Bangunan-bangunan tua, terutama di Laweyan, masih terlihat kokohnya berdiri. Perkampungan Laweyan inilah yang menjadi pusat batik Surakarta yang terus berkembang.
Pada masa kebangkitan nasional, batik adalah komoditas mahal yang membuat penduduknya jadi kaya raya. Tidak heran jika saat itu para pengusaha berkumpul mendirikan Sarekat Dagang Islam (SDI) di perkampungan ini juga.
Batik Laweyan menghadapi tantangan. Mereka mencoba mengenalkan kembali batik yang selama ini disalahpahami. Banyak yang mengira bahwa batik hanyalah kain dengan pola tertentu dengan teknik apa pun.
Padahal, "Batik adalah proses pewarnaan pada bidang dengan lilin panas. Alat utamanya canting dan cat. Apa yang dibuat harus punya makna," terang pegiat batik Laweyan Alpha Fabela Priyatmono. Makanya, ia dan para pegiat batik di Laweyan mengadakan pendidikan batik.
Melalui proses pembuatannya, batik mengajarkan kita karakter seperti ketekunan dan kesabaran. Kebiasaan membatik membuat karakter mereka bertahan menghadapi pandemi COVID-19. Beberapa warga pengerajin dan pebisnis batik bahu-membahu agar tetap bertahan.
Semangat mereka mengenalkan kembali batik membuahkan hasil. Sejak 2004, Laweyan menjadi kampung wisata budaya karena situs sejarah dan budaya membatiknya.
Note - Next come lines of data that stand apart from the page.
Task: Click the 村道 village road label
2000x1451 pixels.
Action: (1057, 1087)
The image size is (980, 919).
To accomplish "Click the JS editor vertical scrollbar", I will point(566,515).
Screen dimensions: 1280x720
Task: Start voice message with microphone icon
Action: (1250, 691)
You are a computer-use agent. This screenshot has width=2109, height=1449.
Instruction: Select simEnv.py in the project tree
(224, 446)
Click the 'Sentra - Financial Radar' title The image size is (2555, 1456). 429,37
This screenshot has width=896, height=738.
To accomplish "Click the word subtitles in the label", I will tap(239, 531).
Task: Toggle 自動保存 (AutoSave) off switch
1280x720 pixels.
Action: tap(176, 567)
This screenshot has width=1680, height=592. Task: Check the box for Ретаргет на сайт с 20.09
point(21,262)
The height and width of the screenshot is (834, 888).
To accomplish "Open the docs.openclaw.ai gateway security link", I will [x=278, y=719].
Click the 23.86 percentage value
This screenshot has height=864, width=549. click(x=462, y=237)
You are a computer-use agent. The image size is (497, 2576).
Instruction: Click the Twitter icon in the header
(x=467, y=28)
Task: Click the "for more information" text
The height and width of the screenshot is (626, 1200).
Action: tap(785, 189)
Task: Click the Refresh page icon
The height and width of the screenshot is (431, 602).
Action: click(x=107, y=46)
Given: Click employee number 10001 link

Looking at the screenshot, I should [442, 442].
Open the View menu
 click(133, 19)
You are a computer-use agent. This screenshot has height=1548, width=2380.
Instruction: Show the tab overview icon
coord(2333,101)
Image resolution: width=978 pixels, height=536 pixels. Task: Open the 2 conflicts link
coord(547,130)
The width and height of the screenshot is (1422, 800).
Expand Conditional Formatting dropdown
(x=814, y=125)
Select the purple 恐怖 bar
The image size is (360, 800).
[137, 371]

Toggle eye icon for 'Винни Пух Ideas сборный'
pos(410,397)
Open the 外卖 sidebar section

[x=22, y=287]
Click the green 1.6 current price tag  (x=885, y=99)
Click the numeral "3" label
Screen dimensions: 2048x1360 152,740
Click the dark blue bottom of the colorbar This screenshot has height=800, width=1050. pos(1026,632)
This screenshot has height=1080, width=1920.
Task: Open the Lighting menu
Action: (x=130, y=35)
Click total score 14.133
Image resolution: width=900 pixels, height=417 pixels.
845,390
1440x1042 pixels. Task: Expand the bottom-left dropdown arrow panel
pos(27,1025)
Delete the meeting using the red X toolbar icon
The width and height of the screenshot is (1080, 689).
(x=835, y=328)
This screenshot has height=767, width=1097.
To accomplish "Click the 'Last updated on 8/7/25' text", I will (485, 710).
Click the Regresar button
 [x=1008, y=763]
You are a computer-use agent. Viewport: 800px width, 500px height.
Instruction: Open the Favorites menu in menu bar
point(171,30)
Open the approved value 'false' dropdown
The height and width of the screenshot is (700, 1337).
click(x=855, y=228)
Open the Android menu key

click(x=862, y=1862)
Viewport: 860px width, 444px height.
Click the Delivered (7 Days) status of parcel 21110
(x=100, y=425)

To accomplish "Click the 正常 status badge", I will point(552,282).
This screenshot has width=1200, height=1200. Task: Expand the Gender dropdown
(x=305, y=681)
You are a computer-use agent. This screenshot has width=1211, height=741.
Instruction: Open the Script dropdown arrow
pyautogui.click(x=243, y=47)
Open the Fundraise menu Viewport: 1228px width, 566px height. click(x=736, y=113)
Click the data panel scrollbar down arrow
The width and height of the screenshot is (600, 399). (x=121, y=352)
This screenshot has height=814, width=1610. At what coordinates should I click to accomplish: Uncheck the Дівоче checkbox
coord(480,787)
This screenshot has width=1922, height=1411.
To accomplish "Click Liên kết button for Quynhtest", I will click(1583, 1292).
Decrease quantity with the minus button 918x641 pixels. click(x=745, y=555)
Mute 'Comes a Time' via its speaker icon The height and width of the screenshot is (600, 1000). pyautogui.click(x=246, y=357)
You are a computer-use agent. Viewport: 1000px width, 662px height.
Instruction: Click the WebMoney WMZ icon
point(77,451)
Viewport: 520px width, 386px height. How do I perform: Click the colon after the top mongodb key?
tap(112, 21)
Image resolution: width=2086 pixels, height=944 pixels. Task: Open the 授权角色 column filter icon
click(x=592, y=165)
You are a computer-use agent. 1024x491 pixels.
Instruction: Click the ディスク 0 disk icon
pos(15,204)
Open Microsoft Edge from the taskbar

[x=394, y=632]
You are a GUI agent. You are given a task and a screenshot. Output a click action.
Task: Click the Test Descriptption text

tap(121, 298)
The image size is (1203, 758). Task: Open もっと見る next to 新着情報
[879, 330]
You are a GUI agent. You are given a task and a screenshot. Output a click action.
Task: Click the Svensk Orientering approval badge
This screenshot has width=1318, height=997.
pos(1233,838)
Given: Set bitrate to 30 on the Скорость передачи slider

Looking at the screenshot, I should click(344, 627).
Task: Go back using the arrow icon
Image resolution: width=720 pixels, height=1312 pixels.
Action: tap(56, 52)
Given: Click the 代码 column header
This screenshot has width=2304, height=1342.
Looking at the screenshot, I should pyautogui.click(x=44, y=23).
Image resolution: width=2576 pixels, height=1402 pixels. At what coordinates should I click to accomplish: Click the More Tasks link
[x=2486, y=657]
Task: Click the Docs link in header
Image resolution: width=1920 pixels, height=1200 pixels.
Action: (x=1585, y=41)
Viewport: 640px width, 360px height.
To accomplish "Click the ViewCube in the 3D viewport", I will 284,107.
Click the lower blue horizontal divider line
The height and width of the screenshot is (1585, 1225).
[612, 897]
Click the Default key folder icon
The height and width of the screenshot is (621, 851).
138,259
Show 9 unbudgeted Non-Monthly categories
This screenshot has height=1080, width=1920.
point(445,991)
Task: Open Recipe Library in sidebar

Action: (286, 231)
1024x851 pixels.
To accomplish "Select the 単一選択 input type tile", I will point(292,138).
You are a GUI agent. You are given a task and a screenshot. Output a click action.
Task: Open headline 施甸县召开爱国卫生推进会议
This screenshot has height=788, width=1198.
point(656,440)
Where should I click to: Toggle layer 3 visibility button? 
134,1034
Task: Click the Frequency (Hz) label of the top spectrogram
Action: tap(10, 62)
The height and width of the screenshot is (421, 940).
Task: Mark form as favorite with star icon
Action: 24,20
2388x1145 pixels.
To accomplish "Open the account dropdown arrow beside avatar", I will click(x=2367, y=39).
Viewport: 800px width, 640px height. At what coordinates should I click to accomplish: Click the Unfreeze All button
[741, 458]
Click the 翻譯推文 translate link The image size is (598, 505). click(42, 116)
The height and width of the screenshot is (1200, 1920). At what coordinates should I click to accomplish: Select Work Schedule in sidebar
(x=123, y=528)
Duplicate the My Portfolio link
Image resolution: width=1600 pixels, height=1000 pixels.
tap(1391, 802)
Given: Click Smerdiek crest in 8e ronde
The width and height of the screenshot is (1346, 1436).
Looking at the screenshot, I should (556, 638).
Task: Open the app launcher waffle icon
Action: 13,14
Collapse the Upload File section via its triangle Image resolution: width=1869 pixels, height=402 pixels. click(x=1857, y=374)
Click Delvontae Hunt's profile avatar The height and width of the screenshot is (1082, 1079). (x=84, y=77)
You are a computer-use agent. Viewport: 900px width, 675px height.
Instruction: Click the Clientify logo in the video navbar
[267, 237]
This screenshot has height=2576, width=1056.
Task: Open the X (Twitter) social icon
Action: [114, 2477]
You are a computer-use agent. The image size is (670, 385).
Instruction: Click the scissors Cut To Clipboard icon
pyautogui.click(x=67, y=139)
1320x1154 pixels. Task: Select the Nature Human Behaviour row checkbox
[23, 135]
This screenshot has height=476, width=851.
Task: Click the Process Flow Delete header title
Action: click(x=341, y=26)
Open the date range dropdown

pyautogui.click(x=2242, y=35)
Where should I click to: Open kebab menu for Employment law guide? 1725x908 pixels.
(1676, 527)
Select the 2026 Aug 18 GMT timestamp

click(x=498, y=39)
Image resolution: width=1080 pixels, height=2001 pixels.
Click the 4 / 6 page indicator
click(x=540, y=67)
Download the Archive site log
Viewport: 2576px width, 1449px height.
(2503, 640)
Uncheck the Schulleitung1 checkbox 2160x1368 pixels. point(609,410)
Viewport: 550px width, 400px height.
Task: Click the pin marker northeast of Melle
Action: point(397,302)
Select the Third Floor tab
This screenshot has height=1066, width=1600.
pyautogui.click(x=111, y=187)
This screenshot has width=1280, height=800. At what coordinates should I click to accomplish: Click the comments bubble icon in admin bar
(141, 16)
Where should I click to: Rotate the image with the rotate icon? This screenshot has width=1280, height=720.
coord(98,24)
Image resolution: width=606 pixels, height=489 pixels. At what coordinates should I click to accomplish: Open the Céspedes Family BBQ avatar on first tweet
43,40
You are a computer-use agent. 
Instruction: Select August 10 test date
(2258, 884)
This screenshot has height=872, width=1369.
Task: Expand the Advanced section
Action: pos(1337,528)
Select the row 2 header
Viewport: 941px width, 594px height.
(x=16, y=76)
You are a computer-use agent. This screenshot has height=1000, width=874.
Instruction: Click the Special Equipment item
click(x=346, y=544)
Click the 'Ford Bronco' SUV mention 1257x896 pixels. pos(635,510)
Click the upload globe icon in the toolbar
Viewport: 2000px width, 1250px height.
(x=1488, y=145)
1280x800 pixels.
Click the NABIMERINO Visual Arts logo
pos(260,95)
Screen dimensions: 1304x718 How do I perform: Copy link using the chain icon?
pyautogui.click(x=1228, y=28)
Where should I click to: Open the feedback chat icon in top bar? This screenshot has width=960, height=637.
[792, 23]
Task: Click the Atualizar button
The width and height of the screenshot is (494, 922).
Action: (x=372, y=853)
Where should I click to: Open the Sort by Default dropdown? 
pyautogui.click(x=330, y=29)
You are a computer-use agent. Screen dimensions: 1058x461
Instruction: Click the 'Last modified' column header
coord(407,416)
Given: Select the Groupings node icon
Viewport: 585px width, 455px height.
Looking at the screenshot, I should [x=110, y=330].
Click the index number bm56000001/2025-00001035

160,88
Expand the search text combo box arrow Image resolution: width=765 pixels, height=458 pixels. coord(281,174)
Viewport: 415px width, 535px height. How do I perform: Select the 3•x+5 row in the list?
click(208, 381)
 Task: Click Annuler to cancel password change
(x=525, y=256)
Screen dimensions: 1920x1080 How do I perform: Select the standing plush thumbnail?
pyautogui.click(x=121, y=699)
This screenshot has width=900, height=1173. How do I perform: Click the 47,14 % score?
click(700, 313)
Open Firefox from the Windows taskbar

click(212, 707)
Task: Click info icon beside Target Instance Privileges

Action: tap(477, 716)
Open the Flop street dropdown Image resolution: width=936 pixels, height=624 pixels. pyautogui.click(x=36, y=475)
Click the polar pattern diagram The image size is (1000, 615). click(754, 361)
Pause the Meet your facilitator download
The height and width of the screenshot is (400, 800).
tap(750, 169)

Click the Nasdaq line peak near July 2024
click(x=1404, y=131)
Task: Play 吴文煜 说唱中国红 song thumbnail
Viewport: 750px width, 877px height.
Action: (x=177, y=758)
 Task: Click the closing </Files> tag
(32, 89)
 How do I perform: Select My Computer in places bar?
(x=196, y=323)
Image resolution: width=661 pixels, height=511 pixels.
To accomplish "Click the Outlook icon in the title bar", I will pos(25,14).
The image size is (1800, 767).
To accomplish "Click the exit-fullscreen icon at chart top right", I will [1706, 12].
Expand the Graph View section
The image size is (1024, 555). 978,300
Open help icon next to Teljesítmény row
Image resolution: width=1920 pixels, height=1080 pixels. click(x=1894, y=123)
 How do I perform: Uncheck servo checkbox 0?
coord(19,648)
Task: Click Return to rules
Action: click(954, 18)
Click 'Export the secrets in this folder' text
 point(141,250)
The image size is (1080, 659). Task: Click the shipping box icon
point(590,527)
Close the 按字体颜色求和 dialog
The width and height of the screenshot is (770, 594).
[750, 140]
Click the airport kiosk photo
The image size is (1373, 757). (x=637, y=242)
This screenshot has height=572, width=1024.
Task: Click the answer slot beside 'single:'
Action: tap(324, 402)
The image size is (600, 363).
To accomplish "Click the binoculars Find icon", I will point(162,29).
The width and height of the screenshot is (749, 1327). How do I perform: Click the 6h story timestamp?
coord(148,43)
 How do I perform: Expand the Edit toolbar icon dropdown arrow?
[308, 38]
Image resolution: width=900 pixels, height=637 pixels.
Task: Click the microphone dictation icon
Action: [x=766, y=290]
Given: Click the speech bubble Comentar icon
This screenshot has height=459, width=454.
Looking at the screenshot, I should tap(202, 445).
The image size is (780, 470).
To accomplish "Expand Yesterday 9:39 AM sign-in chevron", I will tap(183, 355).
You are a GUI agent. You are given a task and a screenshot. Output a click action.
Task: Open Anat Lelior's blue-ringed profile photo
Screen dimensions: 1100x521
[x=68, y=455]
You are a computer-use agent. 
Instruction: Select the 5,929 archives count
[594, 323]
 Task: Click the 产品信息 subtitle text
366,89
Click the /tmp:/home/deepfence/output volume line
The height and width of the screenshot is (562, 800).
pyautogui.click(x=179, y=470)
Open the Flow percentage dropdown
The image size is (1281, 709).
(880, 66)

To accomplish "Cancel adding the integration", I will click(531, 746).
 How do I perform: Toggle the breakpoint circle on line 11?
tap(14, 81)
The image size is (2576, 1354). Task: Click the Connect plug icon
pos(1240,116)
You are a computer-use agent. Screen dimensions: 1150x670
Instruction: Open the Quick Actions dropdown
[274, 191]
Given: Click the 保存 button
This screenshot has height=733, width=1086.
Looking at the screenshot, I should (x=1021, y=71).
Ketika pandemi mereda, pengunjung pun kembali berdatangan ke Laweyan, baik untuk membeli kain batik maupun belajar membatik.
Kini, Didi dan Marshall melanjutkan misi pelajaran perjalanan mereka. Kota-kota berikutnya menanti mereka berdua memberikan kisah dan pelajaran berharga yang bisa diserap oleh masing-masing sudut pandang mereka.